*Instructions for the task*.
Check each line of the data below for the string "English", then report how many lines have it and nothing else.
Data for the task Block Start
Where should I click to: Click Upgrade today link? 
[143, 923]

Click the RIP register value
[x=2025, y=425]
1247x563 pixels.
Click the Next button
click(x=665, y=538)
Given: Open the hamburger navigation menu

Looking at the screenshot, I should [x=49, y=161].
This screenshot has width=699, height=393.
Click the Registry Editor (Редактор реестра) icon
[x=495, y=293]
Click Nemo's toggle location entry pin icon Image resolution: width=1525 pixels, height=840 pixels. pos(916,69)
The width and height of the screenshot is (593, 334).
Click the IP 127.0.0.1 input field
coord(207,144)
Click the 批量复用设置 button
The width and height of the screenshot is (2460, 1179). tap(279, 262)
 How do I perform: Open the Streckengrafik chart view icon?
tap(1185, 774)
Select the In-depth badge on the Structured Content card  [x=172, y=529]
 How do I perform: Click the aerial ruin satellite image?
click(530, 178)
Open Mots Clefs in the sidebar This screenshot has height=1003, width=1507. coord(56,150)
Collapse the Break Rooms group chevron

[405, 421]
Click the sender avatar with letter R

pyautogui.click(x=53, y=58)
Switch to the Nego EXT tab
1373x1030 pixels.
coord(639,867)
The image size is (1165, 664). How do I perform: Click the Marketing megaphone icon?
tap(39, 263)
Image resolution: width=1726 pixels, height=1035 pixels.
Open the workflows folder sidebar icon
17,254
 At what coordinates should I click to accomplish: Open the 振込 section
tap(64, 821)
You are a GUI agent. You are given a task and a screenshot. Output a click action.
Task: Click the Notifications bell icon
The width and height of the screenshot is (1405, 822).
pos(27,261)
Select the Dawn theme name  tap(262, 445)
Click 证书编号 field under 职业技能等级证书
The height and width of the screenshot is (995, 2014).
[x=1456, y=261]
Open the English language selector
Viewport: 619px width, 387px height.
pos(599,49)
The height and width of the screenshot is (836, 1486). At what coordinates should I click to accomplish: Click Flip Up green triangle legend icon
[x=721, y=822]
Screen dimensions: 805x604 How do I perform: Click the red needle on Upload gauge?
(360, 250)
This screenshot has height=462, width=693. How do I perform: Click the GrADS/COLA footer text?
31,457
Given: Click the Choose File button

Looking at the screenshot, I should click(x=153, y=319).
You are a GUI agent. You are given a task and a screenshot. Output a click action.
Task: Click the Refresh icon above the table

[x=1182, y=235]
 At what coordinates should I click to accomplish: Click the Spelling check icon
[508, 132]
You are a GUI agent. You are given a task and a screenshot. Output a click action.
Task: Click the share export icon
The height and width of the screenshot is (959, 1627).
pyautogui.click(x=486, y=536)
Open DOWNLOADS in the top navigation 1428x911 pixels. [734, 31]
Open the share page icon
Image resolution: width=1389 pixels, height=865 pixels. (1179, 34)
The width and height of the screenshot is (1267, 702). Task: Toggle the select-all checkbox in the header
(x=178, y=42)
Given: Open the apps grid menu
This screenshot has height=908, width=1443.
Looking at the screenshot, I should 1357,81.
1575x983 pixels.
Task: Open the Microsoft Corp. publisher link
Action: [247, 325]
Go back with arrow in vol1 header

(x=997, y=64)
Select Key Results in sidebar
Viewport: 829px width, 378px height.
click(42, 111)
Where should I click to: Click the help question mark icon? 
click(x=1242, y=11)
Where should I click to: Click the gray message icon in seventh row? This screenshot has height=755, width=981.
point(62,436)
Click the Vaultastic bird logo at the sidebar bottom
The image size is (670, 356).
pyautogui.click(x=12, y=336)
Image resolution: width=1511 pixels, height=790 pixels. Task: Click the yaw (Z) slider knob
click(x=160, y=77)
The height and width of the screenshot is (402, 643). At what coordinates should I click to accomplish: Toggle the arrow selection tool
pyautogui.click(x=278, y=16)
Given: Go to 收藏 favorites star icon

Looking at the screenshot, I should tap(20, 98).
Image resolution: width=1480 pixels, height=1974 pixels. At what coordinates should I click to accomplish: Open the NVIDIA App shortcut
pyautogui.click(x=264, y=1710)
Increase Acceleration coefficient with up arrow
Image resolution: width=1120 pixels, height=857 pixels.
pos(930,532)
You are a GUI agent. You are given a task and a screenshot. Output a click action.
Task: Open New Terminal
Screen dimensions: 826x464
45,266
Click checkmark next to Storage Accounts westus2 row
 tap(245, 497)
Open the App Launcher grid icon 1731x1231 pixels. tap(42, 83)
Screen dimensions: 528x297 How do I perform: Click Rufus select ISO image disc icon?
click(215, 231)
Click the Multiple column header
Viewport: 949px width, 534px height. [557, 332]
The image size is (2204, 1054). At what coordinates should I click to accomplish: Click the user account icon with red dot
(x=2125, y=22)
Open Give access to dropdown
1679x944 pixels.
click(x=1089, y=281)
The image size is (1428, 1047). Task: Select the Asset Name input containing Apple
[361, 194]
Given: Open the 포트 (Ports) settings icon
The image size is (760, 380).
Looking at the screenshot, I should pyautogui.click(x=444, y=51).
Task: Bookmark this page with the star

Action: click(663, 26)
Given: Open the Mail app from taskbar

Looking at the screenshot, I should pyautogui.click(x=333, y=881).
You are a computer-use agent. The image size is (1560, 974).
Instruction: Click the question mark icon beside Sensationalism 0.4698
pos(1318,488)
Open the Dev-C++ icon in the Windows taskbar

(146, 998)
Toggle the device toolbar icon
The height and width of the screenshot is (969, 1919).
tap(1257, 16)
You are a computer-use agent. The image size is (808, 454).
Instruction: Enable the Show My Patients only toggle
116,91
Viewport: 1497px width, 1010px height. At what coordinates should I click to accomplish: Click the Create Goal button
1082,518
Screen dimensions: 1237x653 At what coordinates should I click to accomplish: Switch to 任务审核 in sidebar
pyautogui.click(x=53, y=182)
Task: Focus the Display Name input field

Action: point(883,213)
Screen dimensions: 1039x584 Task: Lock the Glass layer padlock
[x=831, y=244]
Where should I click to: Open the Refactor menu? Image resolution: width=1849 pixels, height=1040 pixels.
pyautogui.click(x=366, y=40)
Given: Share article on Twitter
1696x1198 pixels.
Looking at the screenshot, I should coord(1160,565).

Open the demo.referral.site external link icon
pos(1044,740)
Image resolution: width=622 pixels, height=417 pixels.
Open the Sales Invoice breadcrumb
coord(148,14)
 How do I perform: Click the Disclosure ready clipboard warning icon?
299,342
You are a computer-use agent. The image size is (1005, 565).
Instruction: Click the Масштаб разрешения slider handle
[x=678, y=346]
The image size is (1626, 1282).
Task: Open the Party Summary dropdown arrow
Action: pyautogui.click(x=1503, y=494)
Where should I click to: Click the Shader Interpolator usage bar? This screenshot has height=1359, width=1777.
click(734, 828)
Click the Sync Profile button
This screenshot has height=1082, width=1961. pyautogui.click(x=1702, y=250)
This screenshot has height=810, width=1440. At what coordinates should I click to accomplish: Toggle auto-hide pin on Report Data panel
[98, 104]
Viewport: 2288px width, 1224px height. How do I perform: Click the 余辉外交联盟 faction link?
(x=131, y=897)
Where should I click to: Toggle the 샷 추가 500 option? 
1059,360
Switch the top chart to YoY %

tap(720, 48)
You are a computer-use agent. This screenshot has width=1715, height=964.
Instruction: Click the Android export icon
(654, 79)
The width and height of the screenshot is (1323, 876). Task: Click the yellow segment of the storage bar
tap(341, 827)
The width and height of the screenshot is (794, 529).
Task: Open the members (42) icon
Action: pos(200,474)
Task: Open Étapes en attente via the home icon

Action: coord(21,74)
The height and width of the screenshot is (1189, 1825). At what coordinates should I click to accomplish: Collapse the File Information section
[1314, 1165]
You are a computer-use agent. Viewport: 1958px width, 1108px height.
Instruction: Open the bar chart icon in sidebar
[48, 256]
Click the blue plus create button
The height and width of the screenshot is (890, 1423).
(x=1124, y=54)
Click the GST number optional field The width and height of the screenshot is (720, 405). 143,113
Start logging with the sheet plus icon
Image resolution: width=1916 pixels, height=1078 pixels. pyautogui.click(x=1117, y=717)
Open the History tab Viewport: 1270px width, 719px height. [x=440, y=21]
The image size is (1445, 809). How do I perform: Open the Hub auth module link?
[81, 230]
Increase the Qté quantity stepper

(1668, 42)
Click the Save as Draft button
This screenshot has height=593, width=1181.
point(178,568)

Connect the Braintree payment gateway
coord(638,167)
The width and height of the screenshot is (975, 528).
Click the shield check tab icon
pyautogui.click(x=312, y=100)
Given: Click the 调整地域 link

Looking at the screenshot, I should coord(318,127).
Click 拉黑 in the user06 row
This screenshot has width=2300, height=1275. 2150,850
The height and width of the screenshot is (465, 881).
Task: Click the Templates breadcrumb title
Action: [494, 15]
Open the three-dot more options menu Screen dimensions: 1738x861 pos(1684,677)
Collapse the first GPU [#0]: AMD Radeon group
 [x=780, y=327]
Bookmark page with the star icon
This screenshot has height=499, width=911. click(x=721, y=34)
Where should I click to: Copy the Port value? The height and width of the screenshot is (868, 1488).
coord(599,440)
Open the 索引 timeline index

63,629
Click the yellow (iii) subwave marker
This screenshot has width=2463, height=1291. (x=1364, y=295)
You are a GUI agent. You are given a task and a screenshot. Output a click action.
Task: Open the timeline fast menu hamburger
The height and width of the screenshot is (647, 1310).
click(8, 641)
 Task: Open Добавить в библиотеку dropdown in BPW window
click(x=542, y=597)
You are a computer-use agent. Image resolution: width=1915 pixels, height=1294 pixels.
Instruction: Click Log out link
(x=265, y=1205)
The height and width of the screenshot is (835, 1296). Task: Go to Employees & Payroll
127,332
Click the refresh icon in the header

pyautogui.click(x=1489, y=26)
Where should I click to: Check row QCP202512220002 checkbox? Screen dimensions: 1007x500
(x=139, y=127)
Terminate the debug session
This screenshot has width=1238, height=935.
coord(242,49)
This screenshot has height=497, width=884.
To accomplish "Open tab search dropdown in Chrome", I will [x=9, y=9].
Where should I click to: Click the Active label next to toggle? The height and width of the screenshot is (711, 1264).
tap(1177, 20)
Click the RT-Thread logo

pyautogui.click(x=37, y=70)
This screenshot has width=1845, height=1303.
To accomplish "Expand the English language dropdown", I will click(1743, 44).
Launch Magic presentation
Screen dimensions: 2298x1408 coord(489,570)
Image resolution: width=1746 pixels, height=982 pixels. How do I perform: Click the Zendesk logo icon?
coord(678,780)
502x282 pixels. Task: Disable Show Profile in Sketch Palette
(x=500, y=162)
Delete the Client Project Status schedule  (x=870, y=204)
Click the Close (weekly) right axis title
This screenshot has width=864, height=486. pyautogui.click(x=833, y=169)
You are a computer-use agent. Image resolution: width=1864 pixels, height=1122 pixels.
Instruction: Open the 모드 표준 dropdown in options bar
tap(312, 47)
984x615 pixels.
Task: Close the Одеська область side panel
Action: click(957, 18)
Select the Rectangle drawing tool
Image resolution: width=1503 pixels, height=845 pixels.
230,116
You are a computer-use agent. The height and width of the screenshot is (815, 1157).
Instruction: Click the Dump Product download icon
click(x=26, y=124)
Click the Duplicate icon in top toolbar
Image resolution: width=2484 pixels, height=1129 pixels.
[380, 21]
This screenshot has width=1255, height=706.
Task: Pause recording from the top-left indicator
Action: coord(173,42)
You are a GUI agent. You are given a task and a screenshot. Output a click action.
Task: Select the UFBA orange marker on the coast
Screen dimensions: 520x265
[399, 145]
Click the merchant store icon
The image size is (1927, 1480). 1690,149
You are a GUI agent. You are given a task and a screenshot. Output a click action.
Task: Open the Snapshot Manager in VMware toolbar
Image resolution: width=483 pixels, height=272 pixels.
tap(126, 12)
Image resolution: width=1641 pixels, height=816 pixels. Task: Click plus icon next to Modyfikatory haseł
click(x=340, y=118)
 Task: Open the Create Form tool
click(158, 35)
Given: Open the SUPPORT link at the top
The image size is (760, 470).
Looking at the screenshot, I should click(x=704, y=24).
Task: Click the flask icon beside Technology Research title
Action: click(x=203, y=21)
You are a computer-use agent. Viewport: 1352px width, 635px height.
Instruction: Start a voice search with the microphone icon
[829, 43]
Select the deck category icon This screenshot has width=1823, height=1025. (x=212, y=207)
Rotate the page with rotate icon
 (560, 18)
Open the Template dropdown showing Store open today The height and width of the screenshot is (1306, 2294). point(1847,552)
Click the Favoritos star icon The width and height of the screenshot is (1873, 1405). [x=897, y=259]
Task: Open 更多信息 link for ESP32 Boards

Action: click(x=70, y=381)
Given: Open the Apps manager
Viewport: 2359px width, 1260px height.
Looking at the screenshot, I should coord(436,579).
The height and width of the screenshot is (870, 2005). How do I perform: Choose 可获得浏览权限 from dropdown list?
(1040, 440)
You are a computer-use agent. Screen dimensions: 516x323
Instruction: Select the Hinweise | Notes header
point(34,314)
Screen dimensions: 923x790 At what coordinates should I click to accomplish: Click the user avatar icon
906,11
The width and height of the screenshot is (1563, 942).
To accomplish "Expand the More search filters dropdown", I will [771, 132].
Data for the task Block End
*Your response*.
2